_Task details_. Write out, from the entries below, exactly the lines that run between the lines holding "Egypt (5, 2246)" and "Great Britain & UK (11, 2285)", inclusive, and stop there.

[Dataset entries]
┄┄┄┄┄┄
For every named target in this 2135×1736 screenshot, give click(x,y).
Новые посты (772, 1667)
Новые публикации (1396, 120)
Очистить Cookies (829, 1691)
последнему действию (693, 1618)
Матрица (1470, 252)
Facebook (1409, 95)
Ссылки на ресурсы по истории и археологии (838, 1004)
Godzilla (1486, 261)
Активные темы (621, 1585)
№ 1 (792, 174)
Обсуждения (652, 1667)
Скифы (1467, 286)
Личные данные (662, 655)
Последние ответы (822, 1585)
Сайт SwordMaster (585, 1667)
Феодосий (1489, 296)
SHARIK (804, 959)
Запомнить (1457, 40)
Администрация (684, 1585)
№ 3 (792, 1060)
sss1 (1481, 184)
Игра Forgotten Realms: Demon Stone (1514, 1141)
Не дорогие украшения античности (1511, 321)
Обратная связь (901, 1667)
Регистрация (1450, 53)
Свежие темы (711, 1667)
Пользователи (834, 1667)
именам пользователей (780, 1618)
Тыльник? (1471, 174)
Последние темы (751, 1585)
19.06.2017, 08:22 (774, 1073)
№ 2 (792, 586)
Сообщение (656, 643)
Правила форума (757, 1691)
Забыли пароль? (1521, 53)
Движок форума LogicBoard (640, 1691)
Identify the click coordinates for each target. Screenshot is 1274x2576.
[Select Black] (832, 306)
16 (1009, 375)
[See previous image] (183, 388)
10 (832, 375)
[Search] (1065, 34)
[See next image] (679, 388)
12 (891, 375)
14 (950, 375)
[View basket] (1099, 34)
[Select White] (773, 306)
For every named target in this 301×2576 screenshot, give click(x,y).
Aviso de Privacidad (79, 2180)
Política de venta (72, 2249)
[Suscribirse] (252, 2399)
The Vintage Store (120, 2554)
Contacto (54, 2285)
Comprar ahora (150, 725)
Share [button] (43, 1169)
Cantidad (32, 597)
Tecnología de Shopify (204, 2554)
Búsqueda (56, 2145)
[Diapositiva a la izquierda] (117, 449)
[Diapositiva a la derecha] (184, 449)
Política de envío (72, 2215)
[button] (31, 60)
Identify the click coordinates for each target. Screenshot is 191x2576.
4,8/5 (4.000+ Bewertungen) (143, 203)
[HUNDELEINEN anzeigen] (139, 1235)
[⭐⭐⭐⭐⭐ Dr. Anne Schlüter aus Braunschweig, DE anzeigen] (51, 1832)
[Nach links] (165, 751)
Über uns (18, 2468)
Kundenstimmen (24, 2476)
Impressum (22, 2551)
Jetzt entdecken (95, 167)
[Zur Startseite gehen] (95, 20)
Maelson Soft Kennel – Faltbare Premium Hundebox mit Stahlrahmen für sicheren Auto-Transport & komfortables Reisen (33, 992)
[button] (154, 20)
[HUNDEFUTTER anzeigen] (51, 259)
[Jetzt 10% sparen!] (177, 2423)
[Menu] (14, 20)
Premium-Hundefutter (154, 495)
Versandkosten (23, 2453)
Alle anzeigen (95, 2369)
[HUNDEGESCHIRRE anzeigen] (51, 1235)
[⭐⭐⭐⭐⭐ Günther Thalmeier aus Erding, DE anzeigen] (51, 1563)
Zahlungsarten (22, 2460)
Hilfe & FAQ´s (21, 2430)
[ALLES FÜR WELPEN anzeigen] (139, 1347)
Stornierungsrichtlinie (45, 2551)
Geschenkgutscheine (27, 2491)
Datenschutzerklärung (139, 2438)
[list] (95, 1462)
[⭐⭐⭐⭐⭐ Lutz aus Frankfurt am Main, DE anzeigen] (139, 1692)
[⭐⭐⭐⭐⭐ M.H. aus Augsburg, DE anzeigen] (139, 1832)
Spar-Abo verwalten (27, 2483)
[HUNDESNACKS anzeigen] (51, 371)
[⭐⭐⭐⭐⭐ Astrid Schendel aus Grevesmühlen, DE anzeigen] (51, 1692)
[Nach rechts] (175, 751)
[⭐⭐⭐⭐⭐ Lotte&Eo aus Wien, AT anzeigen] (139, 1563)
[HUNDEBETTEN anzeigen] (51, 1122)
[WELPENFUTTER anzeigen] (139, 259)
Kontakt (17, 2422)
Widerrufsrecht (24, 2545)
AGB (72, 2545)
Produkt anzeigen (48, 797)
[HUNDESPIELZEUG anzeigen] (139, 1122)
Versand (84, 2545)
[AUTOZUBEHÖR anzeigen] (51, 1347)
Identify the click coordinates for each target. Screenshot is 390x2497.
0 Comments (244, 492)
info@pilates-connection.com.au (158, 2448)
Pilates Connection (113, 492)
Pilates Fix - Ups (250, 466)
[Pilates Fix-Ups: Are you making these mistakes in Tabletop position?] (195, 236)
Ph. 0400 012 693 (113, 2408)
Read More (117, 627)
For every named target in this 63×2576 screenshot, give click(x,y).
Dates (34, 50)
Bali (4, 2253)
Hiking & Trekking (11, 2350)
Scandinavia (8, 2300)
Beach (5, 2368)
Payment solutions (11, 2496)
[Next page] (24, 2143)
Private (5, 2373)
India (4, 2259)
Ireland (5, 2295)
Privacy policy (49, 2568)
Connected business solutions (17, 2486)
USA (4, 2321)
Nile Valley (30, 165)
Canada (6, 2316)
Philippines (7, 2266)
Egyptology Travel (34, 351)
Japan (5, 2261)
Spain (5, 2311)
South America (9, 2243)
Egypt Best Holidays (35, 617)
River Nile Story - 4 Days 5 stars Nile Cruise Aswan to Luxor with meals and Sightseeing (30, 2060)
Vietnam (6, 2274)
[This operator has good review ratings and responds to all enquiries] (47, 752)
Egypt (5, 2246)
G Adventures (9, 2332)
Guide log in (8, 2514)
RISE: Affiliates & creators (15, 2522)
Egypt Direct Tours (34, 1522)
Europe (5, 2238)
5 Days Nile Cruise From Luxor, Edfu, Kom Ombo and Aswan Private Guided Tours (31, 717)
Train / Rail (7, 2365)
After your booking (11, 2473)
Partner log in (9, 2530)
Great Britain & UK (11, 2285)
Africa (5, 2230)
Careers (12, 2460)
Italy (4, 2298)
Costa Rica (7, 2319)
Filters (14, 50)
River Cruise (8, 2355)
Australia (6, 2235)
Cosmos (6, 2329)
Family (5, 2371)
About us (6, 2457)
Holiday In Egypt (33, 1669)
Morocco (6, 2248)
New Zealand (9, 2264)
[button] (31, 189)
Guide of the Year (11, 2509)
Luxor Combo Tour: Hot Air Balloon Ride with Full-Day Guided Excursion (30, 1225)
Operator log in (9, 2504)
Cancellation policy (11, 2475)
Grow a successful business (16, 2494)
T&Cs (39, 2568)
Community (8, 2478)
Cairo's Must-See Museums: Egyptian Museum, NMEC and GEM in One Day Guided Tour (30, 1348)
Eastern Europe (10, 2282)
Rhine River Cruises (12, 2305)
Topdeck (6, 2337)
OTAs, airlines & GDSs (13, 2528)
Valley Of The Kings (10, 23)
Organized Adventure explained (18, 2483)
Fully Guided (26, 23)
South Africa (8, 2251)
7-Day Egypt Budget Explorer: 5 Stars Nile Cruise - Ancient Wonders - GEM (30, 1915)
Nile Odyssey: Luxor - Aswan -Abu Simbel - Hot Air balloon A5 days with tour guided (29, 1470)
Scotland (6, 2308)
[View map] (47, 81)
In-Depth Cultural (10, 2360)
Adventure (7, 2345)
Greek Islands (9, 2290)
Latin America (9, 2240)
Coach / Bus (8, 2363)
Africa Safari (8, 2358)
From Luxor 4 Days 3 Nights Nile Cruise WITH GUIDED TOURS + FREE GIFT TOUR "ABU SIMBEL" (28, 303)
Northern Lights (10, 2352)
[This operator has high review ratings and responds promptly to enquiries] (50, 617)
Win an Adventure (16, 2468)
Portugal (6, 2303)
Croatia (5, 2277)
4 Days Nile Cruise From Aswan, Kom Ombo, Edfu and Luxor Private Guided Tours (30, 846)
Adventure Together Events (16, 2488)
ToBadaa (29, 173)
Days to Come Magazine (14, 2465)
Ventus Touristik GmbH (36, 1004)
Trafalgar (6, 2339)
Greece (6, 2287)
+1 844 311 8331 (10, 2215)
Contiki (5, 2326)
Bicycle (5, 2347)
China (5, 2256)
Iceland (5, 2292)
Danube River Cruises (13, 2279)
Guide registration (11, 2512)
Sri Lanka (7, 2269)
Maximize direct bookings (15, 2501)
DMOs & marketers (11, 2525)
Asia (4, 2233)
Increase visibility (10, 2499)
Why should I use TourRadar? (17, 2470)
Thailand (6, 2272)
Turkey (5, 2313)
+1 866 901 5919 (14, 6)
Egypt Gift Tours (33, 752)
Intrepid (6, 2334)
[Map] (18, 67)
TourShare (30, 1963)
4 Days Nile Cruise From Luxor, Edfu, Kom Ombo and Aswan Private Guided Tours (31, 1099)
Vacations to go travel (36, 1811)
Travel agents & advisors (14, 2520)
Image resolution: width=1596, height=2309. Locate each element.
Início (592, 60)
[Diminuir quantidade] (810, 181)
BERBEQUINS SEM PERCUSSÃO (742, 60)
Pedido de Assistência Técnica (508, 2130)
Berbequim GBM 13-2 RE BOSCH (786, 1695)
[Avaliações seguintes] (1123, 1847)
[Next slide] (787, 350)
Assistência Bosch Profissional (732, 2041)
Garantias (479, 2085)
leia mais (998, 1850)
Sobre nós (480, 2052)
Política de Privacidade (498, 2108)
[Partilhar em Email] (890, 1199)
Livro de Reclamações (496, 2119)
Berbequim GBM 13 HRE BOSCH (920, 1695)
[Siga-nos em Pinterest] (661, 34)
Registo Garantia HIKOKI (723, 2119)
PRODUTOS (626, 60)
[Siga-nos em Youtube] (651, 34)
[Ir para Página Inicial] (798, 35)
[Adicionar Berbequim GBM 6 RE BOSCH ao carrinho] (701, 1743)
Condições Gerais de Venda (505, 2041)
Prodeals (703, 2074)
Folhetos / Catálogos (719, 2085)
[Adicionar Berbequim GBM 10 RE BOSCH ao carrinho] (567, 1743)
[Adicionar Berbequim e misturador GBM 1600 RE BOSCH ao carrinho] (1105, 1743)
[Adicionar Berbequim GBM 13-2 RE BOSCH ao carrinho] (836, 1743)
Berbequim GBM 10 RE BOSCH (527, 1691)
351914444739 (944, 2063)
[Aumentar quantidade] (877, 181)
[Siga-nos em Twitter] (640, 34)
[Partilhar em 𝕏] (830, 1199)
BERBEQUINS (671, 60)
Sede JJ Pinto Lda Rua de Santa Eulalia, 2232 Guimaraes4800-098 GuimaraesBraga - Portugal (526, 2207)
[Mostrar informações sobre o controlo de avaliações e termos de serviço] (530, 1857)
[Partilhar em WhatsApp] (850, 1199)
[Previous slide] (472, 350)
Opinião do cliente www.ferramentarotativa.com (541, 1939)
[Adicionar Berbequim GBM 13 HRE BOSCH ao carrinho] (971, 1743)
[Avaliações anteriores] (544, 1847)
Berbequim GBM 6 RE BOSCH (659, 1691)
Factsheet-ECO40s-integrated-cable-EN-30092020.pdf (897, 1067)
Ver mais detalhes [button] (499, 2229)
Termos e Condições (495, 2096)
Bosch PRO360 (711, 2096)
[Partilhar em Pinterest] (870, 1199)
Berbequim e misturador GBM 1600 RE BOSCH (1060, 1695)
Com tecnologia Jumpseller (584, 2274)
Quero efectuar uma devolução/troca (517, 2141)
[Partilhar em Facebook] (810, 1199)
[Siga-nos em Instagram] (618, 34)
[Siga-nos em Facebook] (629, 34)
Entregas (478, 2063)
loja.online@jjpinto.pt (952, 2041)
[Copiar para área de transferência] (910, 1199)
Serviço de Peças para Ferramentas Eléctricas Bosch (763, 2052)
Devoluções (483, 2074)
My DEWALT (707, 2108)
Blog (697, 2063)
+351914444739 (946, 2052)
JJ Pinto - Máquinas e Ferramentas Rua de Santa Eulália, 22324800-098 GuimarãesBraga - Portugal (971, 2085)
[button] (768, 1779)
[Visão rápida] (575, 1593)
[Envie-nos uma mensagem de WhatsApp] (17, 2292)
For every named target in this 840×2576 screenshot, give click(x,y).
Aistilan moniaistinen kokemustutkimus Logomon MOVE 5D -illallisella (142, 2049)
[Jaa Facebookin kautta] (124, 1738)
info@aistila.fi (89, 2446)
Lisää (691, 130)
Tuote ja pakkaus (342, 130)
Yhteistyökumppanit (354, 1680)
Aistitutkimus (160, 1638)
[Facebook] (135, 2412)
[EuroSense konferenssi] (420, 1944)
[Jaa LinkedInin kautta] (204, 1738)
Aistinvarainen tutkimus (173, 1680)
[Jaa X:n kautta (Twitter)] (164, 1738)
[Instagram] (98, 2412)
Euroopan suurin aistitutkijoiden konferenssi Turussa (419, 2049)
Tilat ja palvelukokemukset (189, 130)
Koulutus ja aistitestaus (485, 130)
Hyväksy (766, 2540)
┄┄┄┄┄┄
_Solution to this exercise_.
Egypt (5, 2246)
G Adventures (9, 2332)
Guide log in (8, 2514)
RISE: Affiliates & creators (15, 2522)
Egypt Direct Tours (34, 1522)
Europe (5, 2238)
5 Days Nile Cruise From Luxor, Edfu, Kom Ombo and Aswan Private Guided Tours (31, 717)
Train / Rail (7, 2365)
After your booking (11, 2473)
Partner log in (9, 2530)
Great Britain & UK (11, 2285)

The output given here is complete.